• _Quoted passage_
As you see above, the two classes can be part of entirely different libraries which are released by different companies, one by you (LaptopAdaptor), and another by the Laptop company.

The Adaptation is done in the LaptopAdaptor class which shall go into our phone library as a new class without disturbing existing code. The LaptopAdaptor class converts Phone operations into Laptop communication operations by calling Laptop communication methods.

This is called an Adapter Pattern.

Splitting up Implementation and Adding Bridges

Now, let us change some of our old code in a different way. If we change our earlier phone example to something like below.... keeping the ITelephone and ISmsDevice interfaces, and rewriting everything else.

C#
public class GenericPhone : ITelephone
{
    public void MakeCall(string PhoneNumber)
    {
        //implementation for making a call
    }

    public void Receivecall()
    {
        //implementation for receiving a call
    }
}

public class GenericSMS : ISMSDevice
{
    public void SendSms(string PhoneNumber, string Message)

• _Exercise objective_
In the design-pattern excerpt above, which class converts Phone operations into Laptop communication operations?

• _Records supplied_

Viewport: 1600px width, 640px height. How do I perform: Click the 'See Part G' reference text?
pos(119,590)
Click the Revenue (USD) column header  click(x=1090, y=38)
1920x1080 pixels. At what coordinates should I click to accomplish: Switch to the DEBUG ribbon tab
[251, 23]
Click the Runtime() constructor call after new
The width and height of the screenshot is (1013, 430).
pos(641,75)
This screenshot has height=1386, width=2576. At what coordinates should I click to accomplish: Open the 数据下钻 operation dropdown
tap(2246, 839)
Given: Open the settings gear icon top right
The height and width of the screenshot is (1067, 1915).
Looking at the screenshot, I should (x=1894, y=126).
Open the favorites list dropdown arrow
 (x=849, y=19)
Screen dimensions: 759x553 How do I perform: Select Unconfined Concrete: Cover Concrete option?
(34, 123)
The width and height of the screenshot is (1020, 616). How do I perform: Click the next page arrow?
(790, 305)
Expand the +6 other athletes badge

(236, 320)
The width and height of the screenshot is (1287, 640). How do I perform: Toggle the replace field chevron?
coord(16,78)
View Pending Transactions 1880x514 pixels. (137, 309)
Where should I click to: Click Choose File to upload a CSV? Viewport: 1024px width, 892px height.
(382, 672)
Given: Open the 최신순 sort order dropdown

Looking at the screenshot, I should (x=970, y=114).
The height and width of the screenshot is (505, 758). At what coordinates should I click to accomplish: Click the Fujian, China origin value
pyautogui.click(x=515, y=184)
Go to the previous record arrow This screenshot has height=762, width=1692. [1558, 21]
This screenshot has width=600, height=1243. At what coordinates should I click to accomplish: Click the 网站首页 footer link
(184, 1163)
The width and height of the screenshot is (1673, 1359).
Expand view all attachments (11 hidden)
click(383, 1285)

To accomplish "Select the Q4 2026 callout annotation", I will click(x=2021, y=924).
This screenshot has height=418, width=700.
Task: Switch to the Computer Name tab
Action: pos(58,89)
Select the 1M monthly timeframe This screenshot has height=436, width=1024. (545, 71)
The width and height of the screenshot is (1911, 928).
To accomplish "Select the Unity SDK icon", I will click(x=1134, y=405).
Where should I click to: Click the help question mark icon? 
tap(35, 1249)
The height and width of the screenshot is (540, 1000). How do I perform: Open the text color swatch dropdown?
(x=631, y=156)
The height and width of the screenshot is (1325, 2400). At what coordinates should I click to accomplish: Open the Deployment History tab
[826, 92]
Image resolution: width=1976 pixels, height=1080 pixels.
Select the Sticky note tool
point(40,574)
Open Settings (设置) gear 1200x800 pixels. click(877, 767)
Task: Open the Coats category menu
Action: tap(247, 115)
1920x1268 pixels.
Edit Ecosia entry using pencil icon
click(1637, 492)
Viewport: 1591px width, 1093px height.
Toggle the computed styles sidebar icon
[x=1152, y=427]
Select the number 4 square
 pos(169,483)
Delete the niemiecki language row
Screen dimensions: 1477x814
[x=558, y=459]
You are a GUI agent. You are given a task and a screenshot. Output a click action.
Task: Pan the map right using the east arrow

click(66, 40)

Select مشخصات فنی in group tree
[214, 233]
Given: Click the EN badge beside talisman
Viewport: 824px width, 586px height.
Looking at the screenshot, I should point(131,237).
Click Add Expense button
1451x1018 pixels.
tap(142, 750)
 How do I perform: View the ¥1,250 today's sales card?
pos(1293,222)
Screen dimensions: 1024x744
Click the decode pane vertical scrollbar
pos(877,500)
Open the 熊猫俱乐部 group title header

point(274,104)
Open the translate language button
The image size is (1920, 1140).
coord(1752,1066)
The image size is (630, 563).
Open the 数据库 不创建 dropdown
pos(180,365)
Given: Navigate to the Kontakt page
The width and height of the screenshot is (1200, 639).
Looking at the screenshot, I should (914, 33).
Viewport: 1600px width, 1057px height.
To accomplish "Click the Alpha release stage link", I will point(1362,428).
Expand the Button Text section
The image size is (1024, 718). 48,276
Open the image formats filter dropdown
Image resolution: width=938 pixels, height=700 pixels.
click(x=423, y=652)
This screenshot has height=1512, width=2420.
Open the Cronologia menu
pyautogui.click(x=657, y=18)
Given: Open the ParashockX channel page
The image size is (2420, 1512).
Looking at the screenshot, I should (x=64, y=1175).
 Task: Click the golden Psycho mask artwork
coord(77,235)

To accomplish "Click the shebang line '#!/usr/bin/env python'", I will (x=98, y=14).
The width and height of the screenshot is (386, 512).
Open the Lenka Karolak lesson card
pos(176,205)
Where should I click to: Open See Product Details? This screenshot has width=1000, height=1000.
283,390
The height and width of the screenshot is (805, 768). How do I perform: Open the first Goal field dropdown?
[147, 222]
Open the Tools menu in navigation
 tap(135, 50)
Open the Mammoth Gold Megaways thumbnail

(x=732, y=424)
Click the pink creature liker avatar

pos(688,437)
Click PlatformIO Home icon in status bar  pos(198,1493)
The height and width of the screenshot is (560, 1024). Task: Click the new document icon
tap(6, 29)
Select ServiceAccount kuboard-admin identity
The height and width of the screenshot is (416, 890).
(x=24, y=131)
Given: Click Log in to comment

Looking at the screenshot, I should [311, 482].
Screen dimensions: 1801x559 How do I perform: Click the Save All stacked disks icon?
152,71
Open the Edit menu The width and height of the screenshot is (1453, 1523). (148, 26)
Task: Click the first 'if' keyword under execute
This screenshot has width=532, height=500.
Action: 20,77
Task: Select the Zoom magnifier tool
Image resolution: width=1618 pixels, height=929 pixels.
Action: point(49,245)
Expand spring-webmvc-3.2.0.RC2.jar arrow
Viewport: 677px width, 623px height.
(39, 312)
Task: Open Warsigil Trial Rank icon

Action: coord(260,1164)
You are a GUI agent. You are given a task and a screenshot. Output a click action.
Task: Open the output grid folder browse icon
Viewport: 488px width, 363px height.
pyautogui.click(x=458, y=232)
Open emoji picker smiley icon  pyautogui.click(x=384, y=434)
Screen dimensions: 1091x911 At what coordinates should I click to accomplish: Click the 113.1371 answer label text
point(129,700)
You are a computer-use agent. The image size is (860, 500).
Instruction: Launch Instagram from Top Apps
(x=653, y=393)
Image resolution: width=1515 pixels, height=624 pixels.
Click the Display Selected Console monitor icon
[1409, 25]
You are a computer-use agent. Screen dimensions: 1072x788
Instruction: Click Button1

• _Written solution_
The LaptopAdaptor class.